CRP Subsea and Hellenic Cables collaborated to jointly apply for the MaRINET2 programme, as both companies are looking to increase the lifespan of dynamic subsea cables. The testing at the University of Exeter used a dynamic cable designed and manufactured by Hellenic Cables and a Bend Stiffener designed and manufactured by CRP Subsea. The power cable (only) and power cable with Bend Stiffener were individually tested to compare both performance and fatigue.

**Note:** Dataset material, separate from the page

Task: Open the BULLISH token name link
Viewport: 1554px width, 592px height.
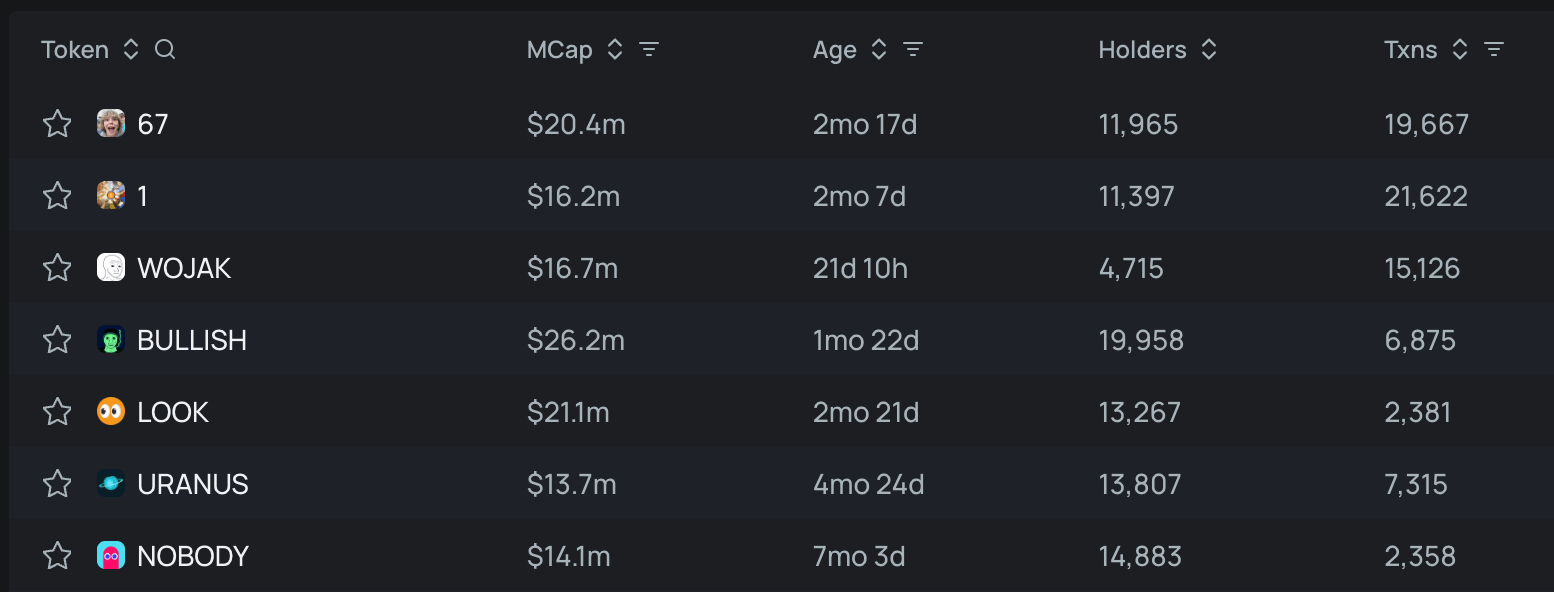Action: [x=192, y=340]
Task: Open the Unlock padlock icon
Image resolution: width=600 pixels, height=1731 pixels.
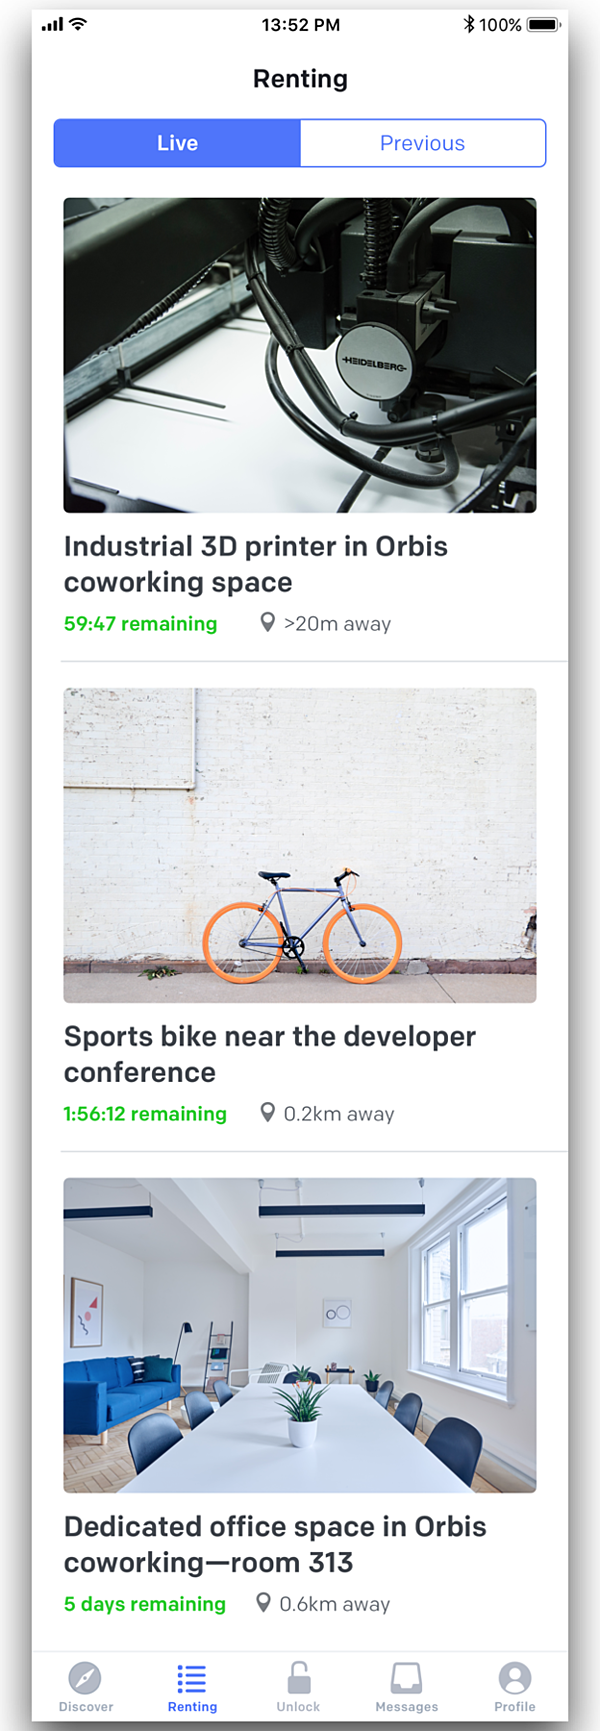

John Duggan, Principal Design Engineer at CRP Subsea, states: “These results are encouraging but expected and explain why the use of a CRP Subsea Bend Stiffener in such a system is critical. The CRP Subsea Bend Stiffener material has undergone an extensive and rigorous material qualification. This along with the comprehensive design methodology, manufacturing, and quality systems have been fully reviewed and approved by Lloyds Register. Our Bend Stiffener is designed to maintain a cable or flexible pipe above a given minimum bend radius in a dynamic application. This, in turn, increases the life of the product by protecting it against damage and fatigue, which can result due to over bending.” John Duggan, added, “It is imperative that we use our 25+ years’ experience of supplying Bend Stiffeners to all the major oil and gas manufacturers, without any failures in service, to support dynamic cable protection for FOW.”
George Georgallis, Head of R&D and Cable Engineering for Hellenic Cables commented: “At Hellenic Cables we are always looking forward in collaborating with industrial and academic partners involved in the offshore industry to promote and validate innovative concepts. The positive outcome of the fatigue test of a dynamic power cable coupled with a bend stiffener at the Exeter DMaC facility is very encouraging.”
The study is related to one of the key challenges for Floating Offshore Wind (FOW) developers, which is to ensure the long-term integrity of the dynamic cable, connecting the floating platform to the Offshore Sub-Station. Whilst dynamic cable assemblies are recognised as a key technical risk, the sector is not at a commercial scale yet, this funded research and development support is required to demonstrate and enhance dynamic cable solutions for FOW.
Professor Lars Johanning, Project Lead at the University of Exeter, explains: “Floating offshore wind power will be a vital component in achieving global Net Zero targets. It will also have a profound effect on the economy in Europe and globally, creating new jobs in the supply chain and providing a key component for the post-pandemic green recovery. We are extremely excited working with innovative companies in the development of subsystems for the floating offshore industry.”
The University of Exeter performed two tests. Firstly, the performance characterisation tests that involved bending the cable to a 3.7° angle at the headstock whilst holding a constant force of 40 kN, 60 kN and 80 kN at the tailstock at a 10s cycle period. Secondly, the fatigue testing involved bending the cable to 4° whilst holding a constant force of 80 kN. The cycle period was steadily decreased from 10s to 1s (to minimise overall test duration). The test plan was identical between the power cable (only) and the power cable with bend stiffener combination (including the change in cycle period).
Bend Stiffeners are used to protect cables and flexible pipelines from over bending at the termination point. Manufactured from an elastomeric material, the Bend Stiffener is suited to the constant wave and current-induced motion of dynamic installations and can also be used for static applications. The conical shape of the Bend Stiffener provides a gradual increase in the overall stiffness between the flexible pipe, umbilical or cable, and the termination in order to prevent over bending at the termination point.
This work was supported and funded through the MaRINET2 programme (www.marinet2.eu) from the European Union Horizon 2020 Framework Programme (H2020).